Perhaps you saw the news that hundreds of tremors have been hitting the area around the tiny hamlet of Guy, Arkansas. These are small, mostly 2-3 on the Richter scale, causing no damage and only mild interest amongst the locals. Even so, media reports are talking about earthquakes– I guess it makes a better story, and strictly speaking most any shake is a quake.
Anyway, that news caught my eye because over in Northeast Texas, Caddo Lake straddles the Texas-Louisiana border. Local legend says that the lake was formed by the New Madrid earthquake of 1812. The quake, indeed, may have had something to with forming the basin, but credit for filling it with water goes to a huge, natural logjam. The “Great Raft” logjam was 100 miles (160 km) long, backing up water on the Red River, so that low areas and basins, large and small, became swamps and lakes.

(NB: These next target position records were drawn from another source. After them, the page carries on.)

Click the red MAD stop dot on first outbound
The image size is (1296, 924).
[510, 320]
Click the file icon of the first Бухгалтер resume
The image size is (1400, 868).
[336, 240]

We’ll come back to the “Great Raft” another time– it had quite an effect on local life.
In any event, earthquake or logjam, there you have it, Caddo Lake, a peaceful and picturesque place with Spanish moss dripping from trees. Appropriately enough, given what we don’t know for sure about how Caddo Lake originated, the town next to the lake is called Uncertain. That’s right: Uncertain, Texas.
Many years ago, I stopped at Uncertain and visited Caddo Lake. I sat on a dock, dangling my feet in the water, patting a friendly dog named McDuff and watching a couple of fellows fishing in their john-boat. I took this photo as a steam-powered paddle boat, “Graceful Ghost”, glided by at a leisurely pace. Other than blowing its horn once, the only noise made by the Ghost was the soft splasing of the paddle wheel.
[Sidebar: This was in 1995, and a local Uncertain store was offering petro for the outrageously high price of $1.30/gallon. Today, with regular petro going for almost $3, I would be glad to pay their paltry price!]
UPDATE: (Courtesy of The New York Times, February 28, 2011)
A 4.7-magnitude earthquake that researchers described as the largest in Arkansas in 35 years was recorded late Sunday night near Greenbrier. It was the latest in a swarm of quakes that has bedeviled the region since early last fall.
There were no reports of major damage, though some residents spoke of dislodged screen doors and cracked ceilings. Damage or not, some said this was the longest and scariest quake yet.
UPDATE: Yesterday, March 11, a huge earthquake, 8.9, hit Japan. In this morning’s (March 12) New York Times, there is an article about preparedness for earthquakes. In that article, this part caught my eye:
Dr. Irwin Redlener, director of the National Center for Disaster Preparedness at Columbia University, warned that an earthquake in the United States along the New Madrid fault, which caused strong earthquakes early in the 19th century, could kill tens, or even hundreds of thousands of people in the more densely populated cities surrounding the Mississippi River.